Un rapido giro delle società europee con un certo bacino di utenza e con un possibile e attraente business degli stadi (la costruzione e la conseguente gestione) faceva del Toro il club ideale da puntare. Scelta avvalorata dalla «inequivocabile» voglia di Cairo di passare la mano. Rispetto a precedenti trattative il presidente granata non ha bollato come irricevibile la richiesta americana di sedersi intorno al tavolo. Gli emissari italiani del gruppo hanno ricevuto un trattamento che altri si sarebbero sognati: l'accesso agli uffici della Cairo Communications a Milano. In autunno inoltrato il primo contatto. Scontata la richiesta: «Vogliamo vedere i libri contabili». Respinta (tanto per cambiare) da Cairo. Tira e molla lungo qualche mese, poi gli americani passano al sodo: «Va bene, quanto vuole per il Toro?». Cairo mira in alto: «40 milioni», la risposta che gli intermediari hanno riportato, non senza imbarazzo, alla casa madre.

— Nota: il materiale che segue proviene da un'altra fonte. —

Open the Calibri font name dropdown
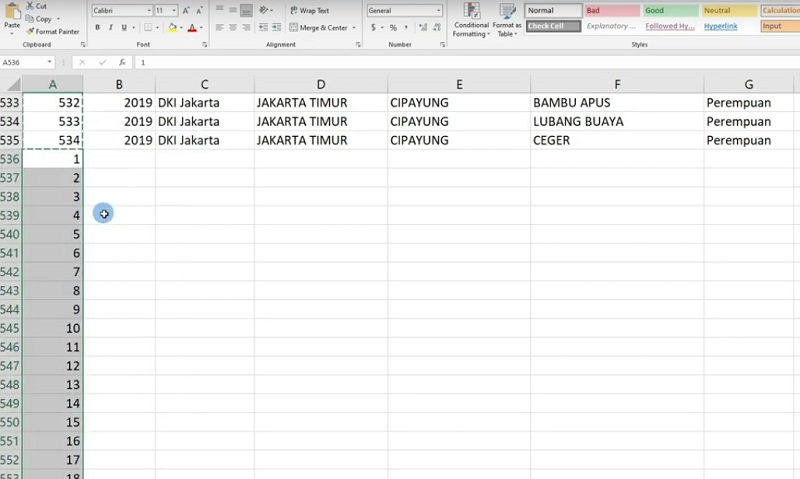 (x=148, y=11)
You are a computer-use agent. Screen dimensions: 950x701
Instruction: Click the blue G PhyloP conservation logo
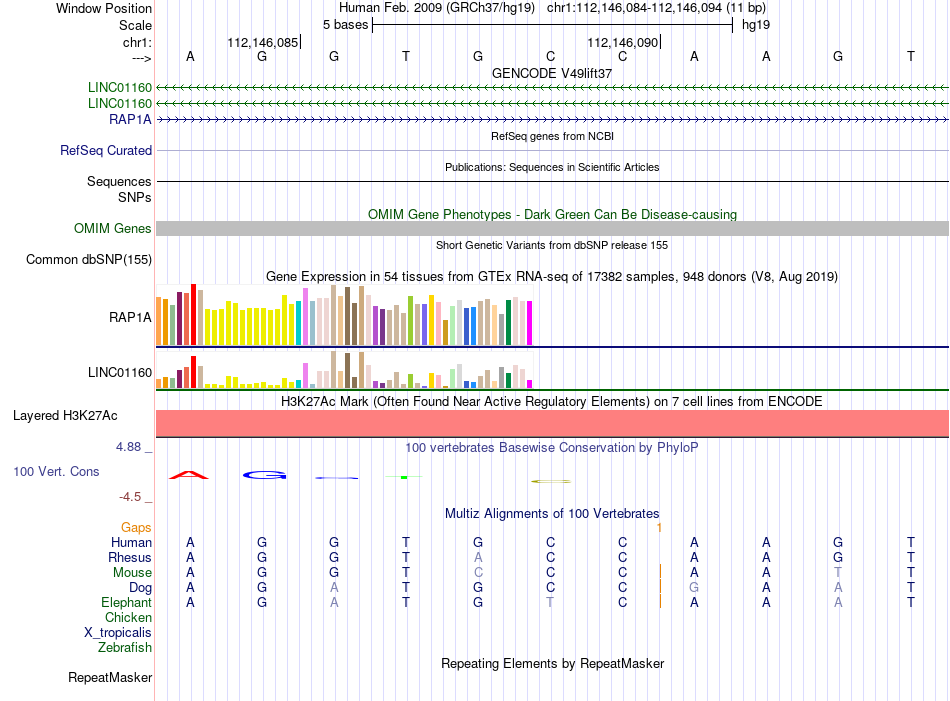point(264,475)
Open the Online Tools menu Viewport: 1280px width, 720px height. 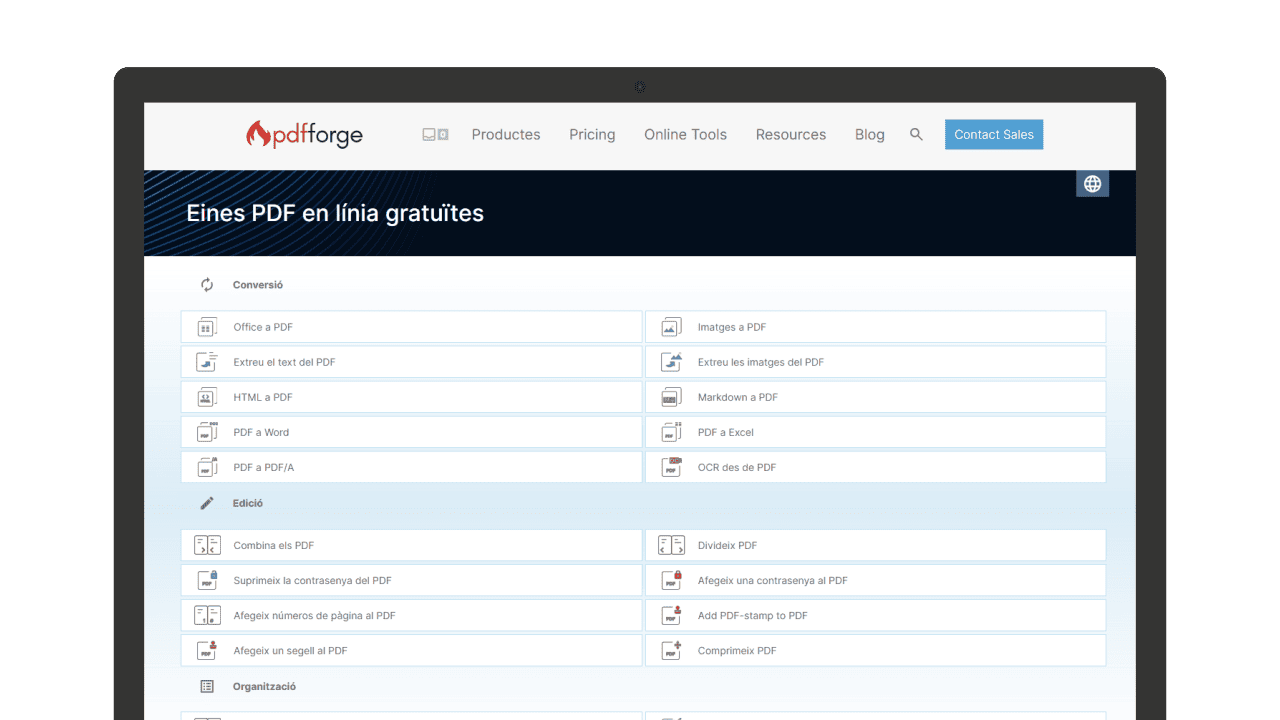coord(685,134)
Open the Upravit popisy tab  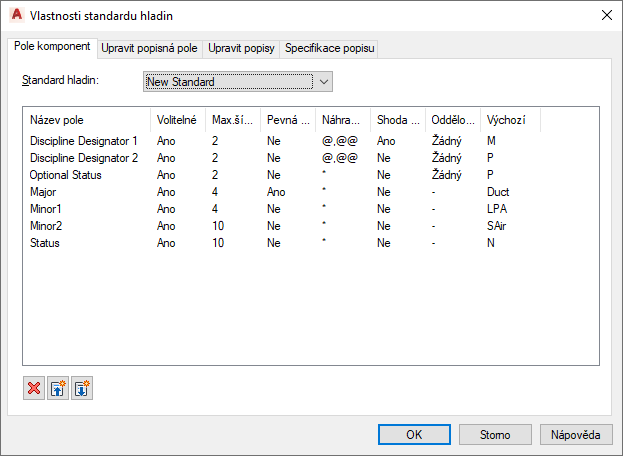[242, 48]
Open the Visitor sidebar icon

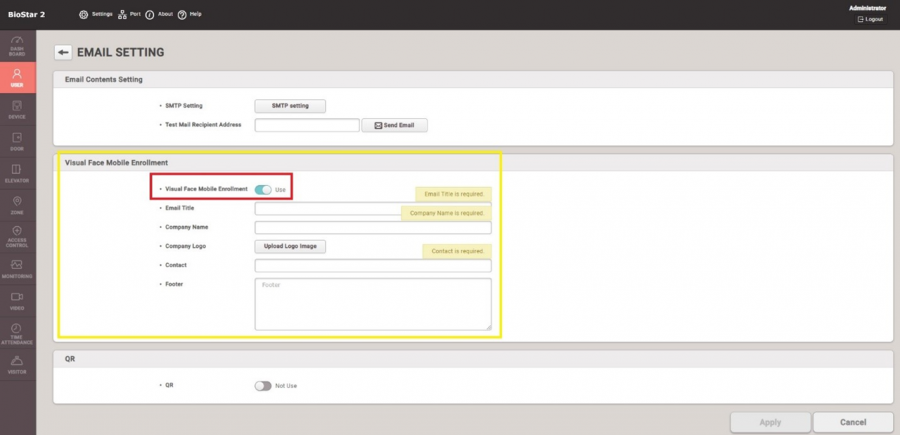coord(17,364)
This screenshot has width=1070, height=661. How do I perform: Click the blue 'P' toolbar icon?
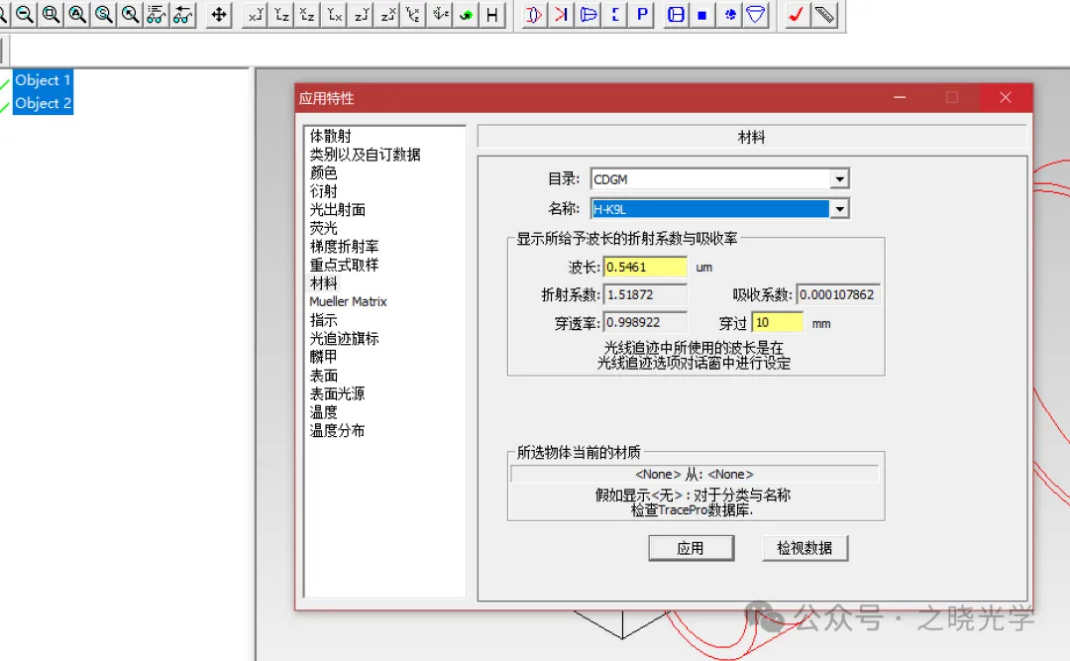641,15
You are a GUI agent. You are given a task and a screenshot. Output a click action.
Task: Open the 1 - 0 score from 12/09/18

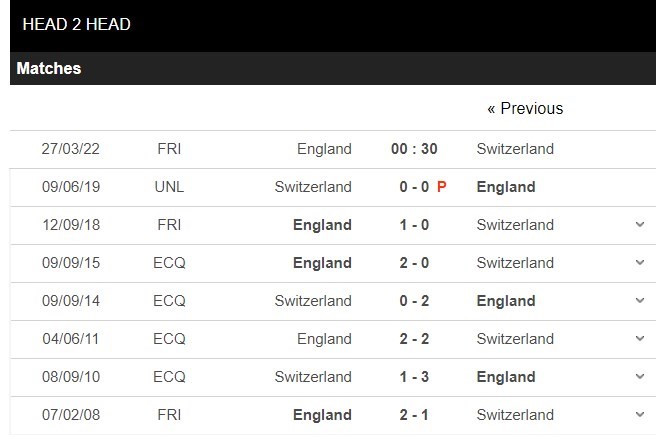414,225
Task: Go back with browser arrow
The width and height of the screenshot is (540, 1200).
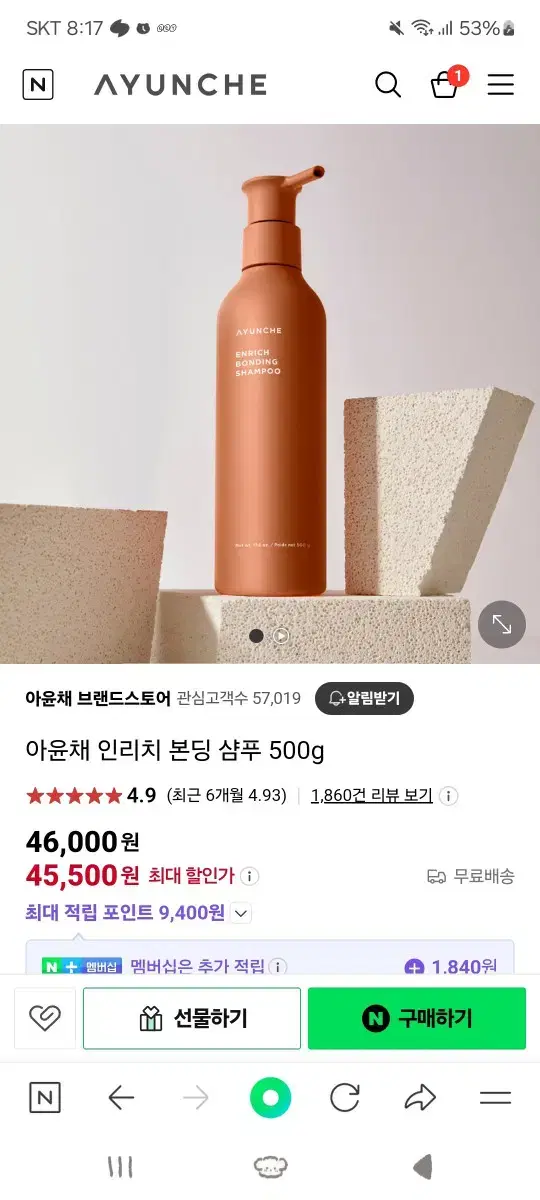Action: (x=121, y=1098)
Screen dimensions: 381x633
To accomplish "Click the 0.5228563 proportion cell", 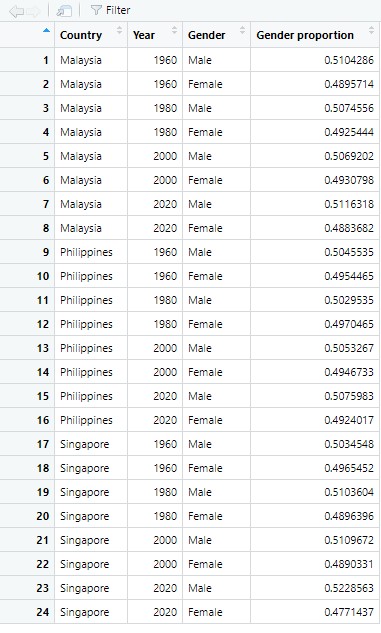I will point(349,588).
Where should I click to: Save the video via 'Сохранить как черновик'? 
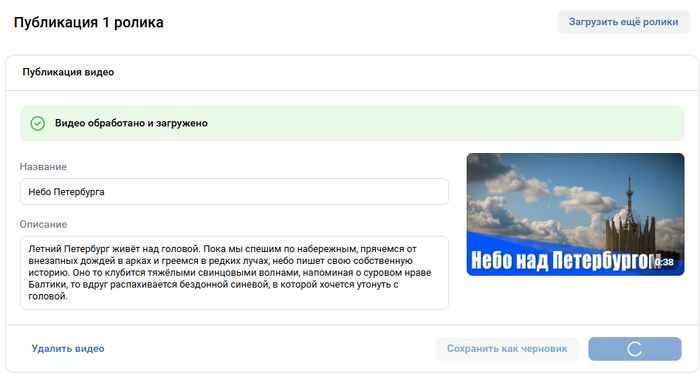(x=507, y=349)
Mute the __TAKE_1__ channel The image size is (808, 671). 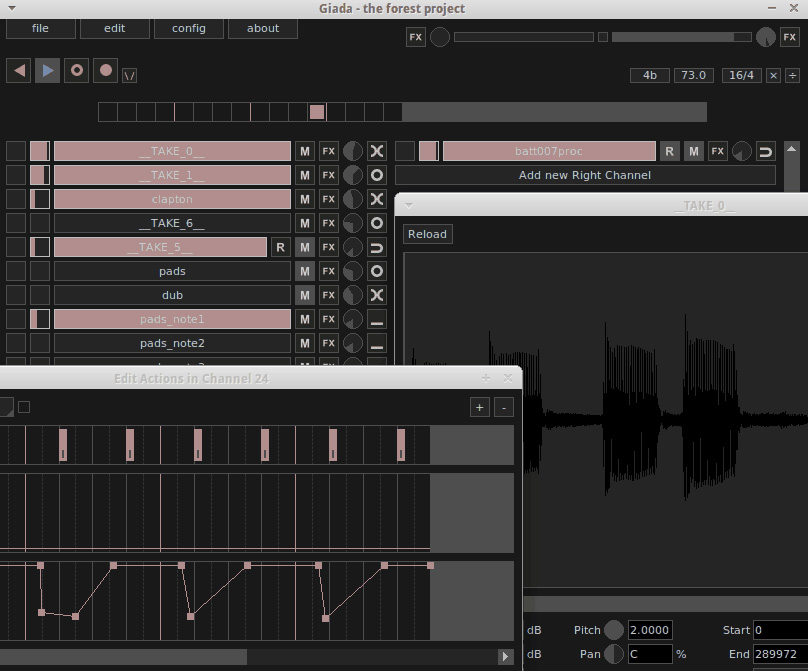(x=305, y=175)
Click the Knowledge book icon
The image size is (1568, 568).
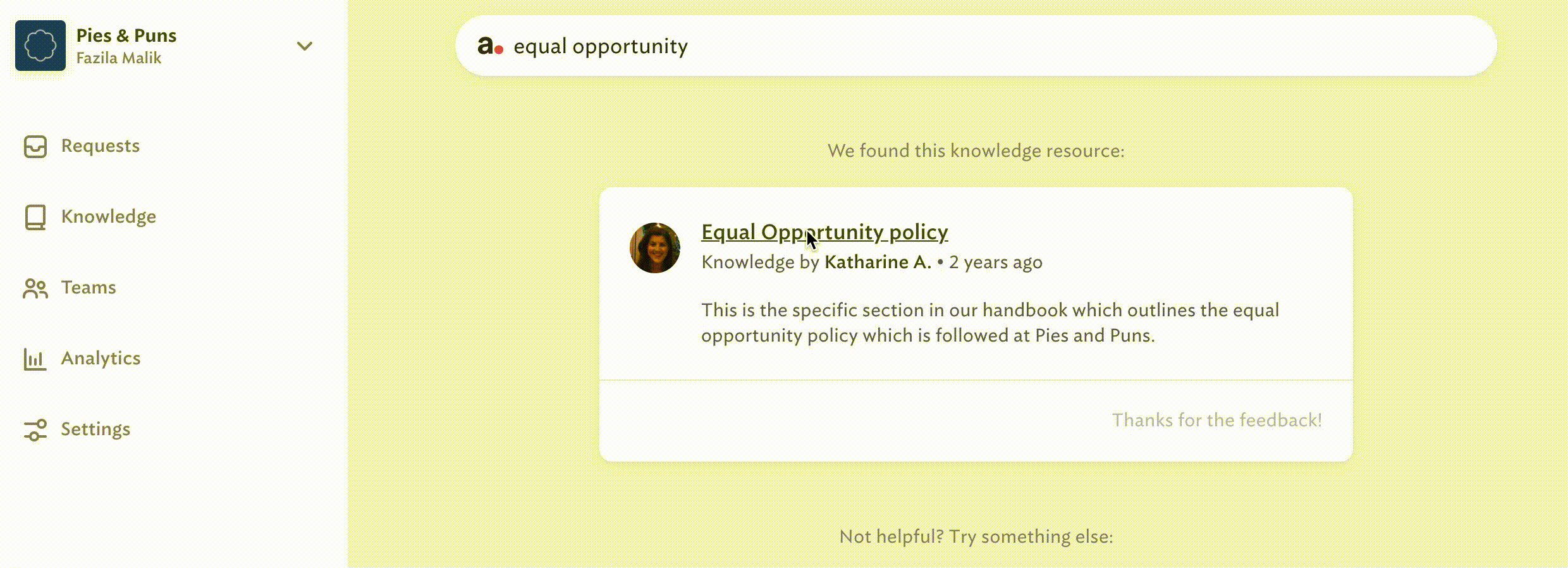coord(35,217)
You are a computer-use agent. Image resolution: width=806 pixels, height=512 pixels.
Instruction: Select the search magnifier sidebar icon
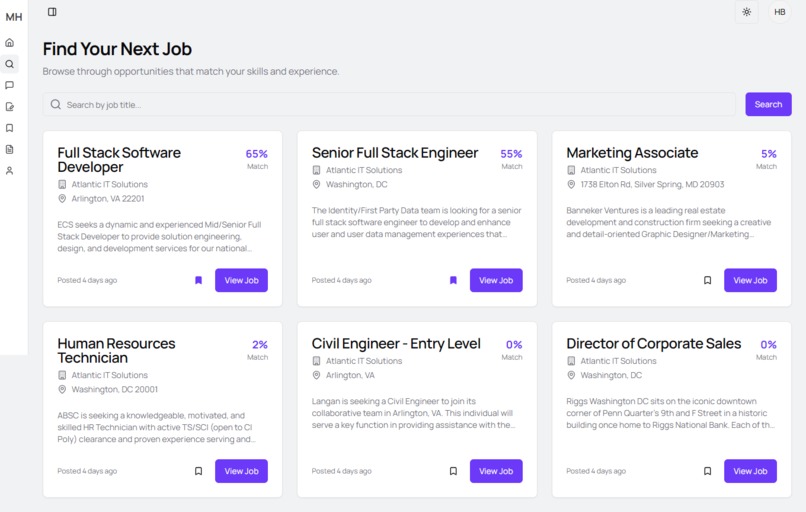coord(9,64)
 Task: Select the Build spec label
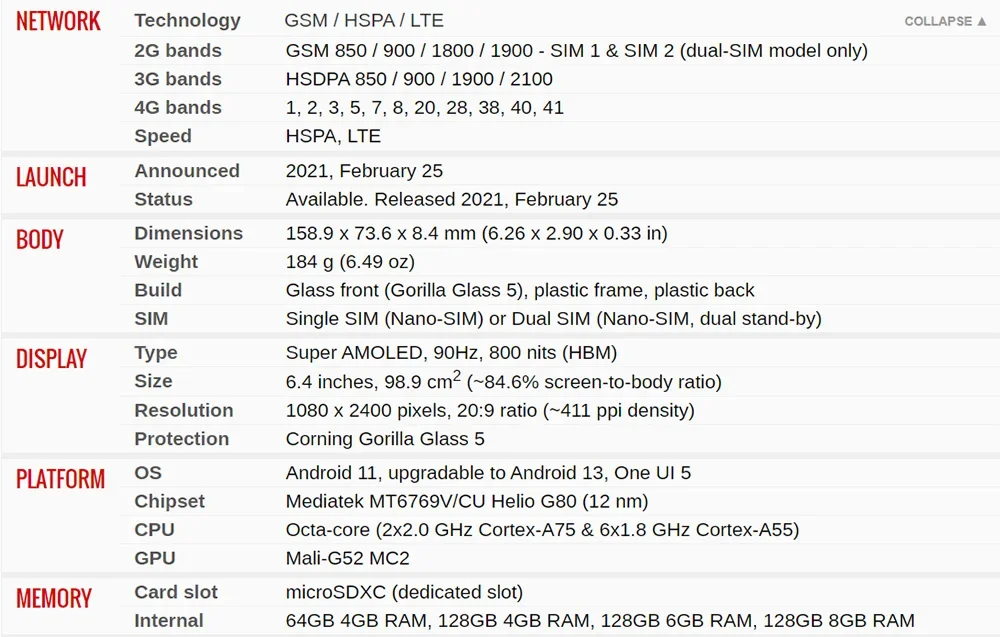click(x=158, y=290)
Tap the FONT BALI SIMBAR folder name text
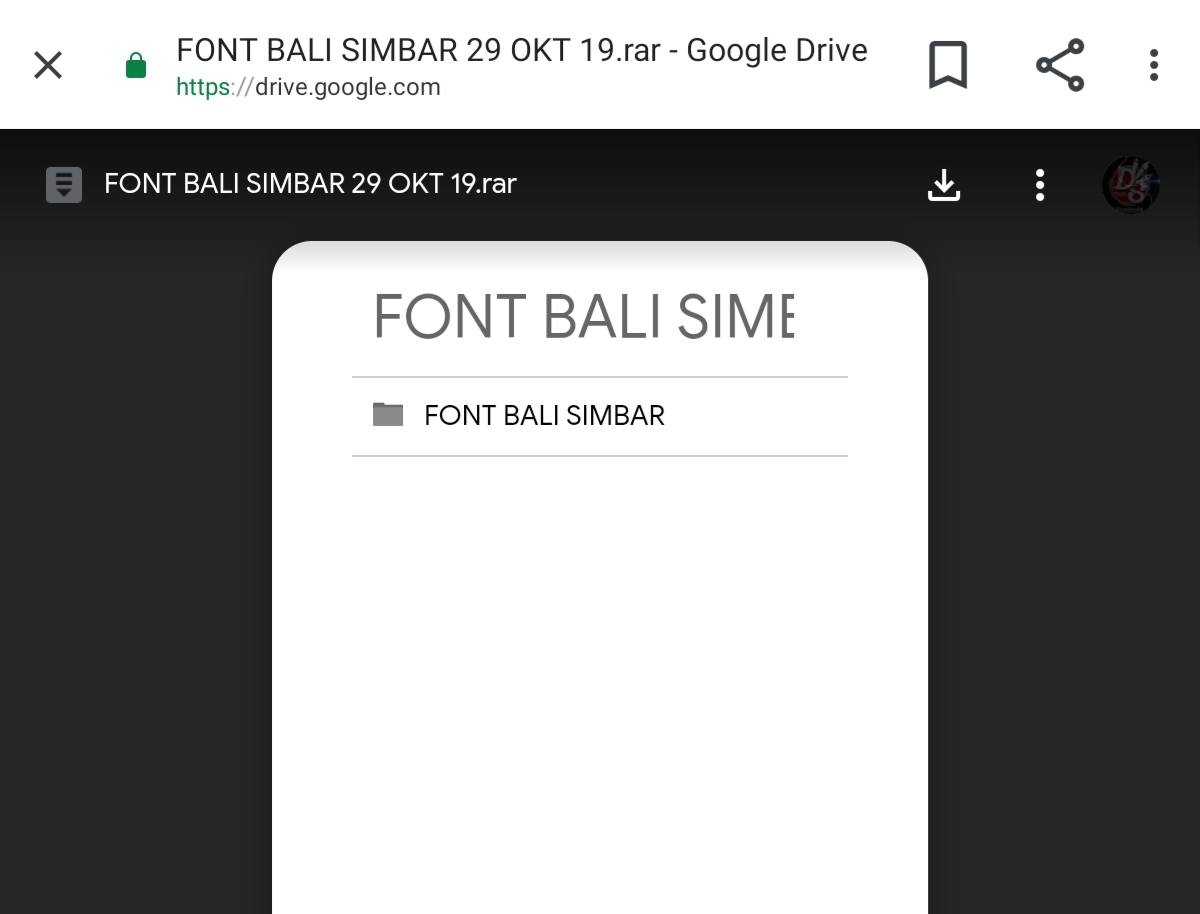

Business sarà pure business, ma il Toro non ha uno stadio nè un centro sportivo di proprietà, possiede un parco giocatori dal numero e dal valore ridotto (il quasi deserto dietro Bianchi e Ogbonna) e in più sta in serie B. Soave Enterprises dopo due conti, aveva fissato l'asticella dell'offerta a 25 milioni. Cifra talmente calzante al valore del club (secondo le loro stime) da essere stata bloccata in una banca milanese. Nei cassetti c'era un piano immobiliare (stadi, Filadelfia compreso, e centro sportivo), e uno tecnico: gli uomini erano già stati scelti e, dai sondaggi effettuati, sarebbero stati graditi alla piazza granata. Insomma, una rivoluzione.
Cairo ha preso tempo e tirato la corda fino a giugno: scambi di mail, un altro paio di incontri a Milano, ma da quaranta milioni il presidente non si è mai mosso. Stop alle trattative e goodbye degli americani. Gli impegni presi con lo staff tecnico-dirigenziale (sulla parola) sono diventati illusioni e pareva fosse finito tutto qui. Ingoiata la mancata promozione, alzato la solita barricata («Io venderei, ma a chi?»), il presidente granata ha resettato delusioni e trattative: in un amen ha cambiato allenatore, imbastito il mercato rispettando scadenze e promesse (fatto insolito), lanciato una succosa campagna abbonamenti a prezzi stracciati e riscattato pure la propria immagine. Diavolo di un uomo: che non si sarebbe abbattuto ci avremmo scommesso, l'ottimismo è la benzina della sua vita, che non avrebbe venduto al gruppo rappresentato da Proto anche (e come dargli torto), ma che avrebbe resistito persino all'avanzata americana proprio no. Perché, e qui sta il colpo di scena finale, non meno di dieci giorni fa, mr Tony Soave è tornato di nuovo all'attacco.
Un altro contatto, ma Cairo, reduce da una campagna di luglio muscolare, l'avrebbe sparata ancora più grossa: volete il Toro? Fanno 50 milioni con il club in B e 70 invece in caso di serie A. Risposta ovviamente negativa e di nuovo tanti saluti. Adesso forse Cairo smentirà (e magari lo farà anche il gruppo di Detroit che ha zero interessi nel confermare una trattativa saltata), ma i fatti sono questi. E ora una cosa è certa: da presidente, Cairo ha tutti i diritti di tenersi il Toro, almeno, però, non dica più che mancano gli acquirenti con cui trattare. Fine della sceneggiata.